Celso Rocha de Barros: Valeu, Bruna! Valeu, Caetano! Bem-vindo, Caetano!
Fernando de Barros e Silva: Bem vindo ao mundo!
Celso Rocha de Barros: Bem vindo ao mundo! Desculpa qualquer coisa.
Ana Clara Costa: Desculpa por tudo.
Celso Rocha de Barros: A gente queria ter trabalhado melhor aqui para o Caetano....
Fernando de Barros e Silva: Bem-vindo, Caetano.
Celso Rocha de Barros: Depois da inesquecível passagem do João Batista Júnior pelo Foro, a Dani Oliveira escreveu: "O Casca de bala me deu uma motivação para estudar inglês. Virar tradutora de suruba de político. Pelo menos deve ser mais animado que ser contadora. Minha profissão." Olha só Dani, bora lá, hein? É a profissão do futuro.
Ana Clara Costa: Cara, você imagina ouvir esses políticos falando sacanagem? Eu ia preferir ser contadora.
Celso Rocha de Barros: Tem esse lado também.
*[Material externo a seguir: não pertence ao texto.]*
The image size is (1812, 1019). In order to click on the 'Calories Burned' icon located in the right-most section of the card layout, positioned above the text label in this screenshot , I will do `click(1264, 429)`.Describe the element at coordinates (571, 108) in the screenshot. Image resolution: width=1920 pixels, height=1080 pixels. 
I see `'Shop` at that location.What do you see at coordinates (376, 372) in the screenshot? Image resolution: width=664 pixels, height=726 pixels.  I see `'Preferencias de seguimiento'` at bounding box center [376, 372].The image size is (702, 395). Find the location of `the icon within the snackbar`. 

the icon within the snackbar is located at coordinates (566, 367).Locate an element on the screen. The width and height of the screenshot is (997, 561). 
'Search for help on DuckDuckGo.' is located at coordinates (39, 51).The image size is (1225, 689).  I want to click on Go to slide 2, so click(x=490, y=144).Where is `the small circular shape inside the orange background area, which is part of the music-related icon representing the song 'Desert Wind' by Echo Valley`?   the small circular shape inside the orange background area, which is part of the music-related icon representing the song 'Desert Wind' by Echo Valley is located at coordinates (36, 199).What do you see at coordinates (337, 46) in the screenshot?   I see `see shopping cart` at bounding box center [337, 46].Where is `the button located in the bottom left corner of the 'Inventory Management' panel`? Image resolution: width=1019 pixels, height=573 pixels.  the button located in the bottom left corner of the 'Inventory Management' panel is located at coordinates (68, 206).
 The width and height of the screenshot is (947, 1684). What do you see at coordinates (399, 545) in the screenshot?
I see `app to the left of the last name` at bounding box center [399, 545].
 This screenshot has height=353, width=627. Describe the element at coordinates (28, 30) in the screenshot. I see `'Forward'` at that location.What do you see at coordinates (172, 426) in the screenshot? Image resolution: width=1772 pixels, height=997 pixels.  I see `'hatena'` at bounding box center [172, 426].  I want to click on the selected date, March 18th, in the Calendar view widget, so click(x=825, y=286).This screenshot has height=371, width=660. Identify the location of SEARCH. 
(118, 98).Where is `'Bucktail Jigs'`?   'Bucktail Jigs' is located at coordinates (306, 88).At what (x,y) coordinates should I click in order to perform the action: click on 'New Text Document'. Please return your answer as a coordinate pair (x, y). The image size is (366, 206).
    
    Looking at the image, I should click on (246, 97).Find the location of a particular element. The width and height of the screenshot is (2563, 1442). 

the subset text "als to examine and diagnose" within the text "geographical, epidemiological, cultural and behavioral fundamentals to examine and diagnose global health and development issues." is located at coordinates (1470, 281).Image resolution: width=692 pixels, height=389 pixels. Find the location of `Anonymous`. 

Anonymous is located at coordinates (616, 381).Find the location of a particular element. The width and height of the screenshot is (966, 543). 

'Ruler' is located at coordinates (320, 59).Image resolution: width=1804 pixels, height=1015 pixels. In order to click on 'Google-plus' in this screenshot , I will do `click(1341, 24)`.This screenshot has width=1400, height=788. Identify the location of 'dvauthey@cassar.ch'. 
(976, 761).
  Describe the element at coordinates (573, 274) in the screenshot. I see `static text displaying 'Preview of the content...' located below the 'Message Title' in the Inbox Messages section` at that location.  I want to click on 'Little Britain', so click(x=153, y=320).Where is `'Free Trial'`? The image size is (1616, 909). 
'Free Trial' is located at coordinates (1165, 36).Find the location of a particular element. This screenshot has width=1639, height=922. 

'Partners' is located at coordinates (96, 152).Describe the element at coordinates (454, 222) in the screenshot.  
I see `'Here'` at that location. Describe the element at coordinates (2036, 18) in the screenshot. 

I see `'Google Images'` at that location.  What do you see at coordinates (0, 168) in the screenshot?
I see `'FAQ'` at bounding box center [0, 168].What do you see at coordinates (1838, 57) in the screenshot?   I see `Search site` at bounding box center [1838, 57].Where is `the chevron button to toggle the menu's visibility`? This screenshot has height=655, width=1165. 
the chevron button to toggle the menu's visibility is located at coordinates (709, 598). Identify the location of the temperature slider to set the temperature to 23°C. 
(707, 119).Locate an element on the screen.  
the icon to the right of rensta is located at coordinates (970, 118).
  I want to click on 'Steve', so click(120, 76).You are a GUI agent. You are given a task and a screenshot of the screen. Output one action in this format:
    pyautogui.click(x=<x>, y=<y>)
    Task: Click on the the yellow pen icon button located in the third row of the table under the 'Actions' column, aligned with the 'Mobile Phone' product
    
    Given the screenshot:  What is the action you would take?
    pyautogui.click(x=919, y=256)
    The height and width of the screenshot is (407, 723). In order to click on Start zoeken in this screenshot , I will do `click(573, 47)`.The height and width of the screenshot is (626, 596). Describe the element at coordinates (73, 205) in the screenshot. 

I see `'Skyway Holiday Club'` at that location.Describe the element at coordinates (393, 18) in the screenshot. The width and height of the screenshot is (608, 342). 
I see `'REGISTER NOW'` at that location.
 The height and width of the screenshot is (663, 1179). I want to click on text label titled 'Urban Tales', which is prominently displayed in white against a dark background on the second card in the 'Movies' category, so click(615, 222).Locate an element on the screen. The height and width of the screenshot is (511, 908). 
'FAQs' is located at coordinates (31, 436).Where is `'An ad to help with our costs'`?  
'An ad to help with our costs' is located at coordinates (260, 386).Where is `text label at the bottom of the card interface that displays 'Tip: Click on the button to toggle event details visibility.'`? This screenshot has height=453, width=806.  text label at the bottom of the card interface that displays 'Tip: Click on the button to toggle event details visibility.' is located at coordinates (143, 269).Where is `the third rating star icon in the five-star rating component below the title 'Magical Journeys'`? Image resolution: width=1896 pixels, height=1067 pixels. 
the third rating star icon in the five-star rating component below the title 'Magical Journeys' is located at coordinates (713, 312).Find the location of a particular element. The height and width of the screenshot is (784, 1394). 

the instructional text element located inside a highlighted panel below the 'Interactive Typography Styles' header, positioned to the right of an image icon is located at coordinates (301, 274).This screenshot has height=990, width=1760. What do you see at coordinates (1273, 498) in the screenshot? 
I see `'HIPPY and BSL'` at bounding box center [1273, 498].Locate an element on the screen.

Fernando de Barros e Silva: Eu acho menos arriscado. Bom, assim, em grande estilo, então, a gente vai encerrando o programa de hoje por aqui. Se você gostou, não deixe de seguir dar five Stars pra gente do Spotify. Segue no Apple Podcast, na Amazon Music. Favorita na Deezer e se inscreva no YouTube. Você também encontra a transcrição do episódio no site da piauí. O Foro de Teresina é uma produção do Estúdio Novelo para a revista piauí. A coordenação geral é da Bárbara Rubira. A direção é da Mari Faria, com produção e distribuição da Maria Júlia Vieira. A checagem é da Ethel Rudnitzky. Aedição é da Barbara Rubira e da Mariana Leão. A identidade visual é da Amanda Lopes. A finalização e mixagem são do João Jabace e do Luís Rodrigues, da Pipoca Sound. Jabace e Rodrigues, que também são os intérpretes da nossa melodia tema. A coordenação digital é da Bia Ribeiro, da Emily Almeida e do Fábio Brisolla. O programa de hoje foi gravado na minha Choupana, aqui em São Paulo, e no Estúdio Rastro do Danny Dee, no Rio de Janeiro. Hoje, com o Lelo, querido Lelo. Eu me despeço então dos meus amigos. Tchau, Ana.
Ana Clara Costa: Tchau, Fernando. Tchau, pessoal.
Fernando de Barros e Silva: Tchau, Celso.
Celso Rocha de Barros: Tchau Fernando. Tchau, todo mundo. Até semana que vem.
Fernando de Barros e Silva: É isso, gente! Uma ótima semana a todos e até a semana que vem.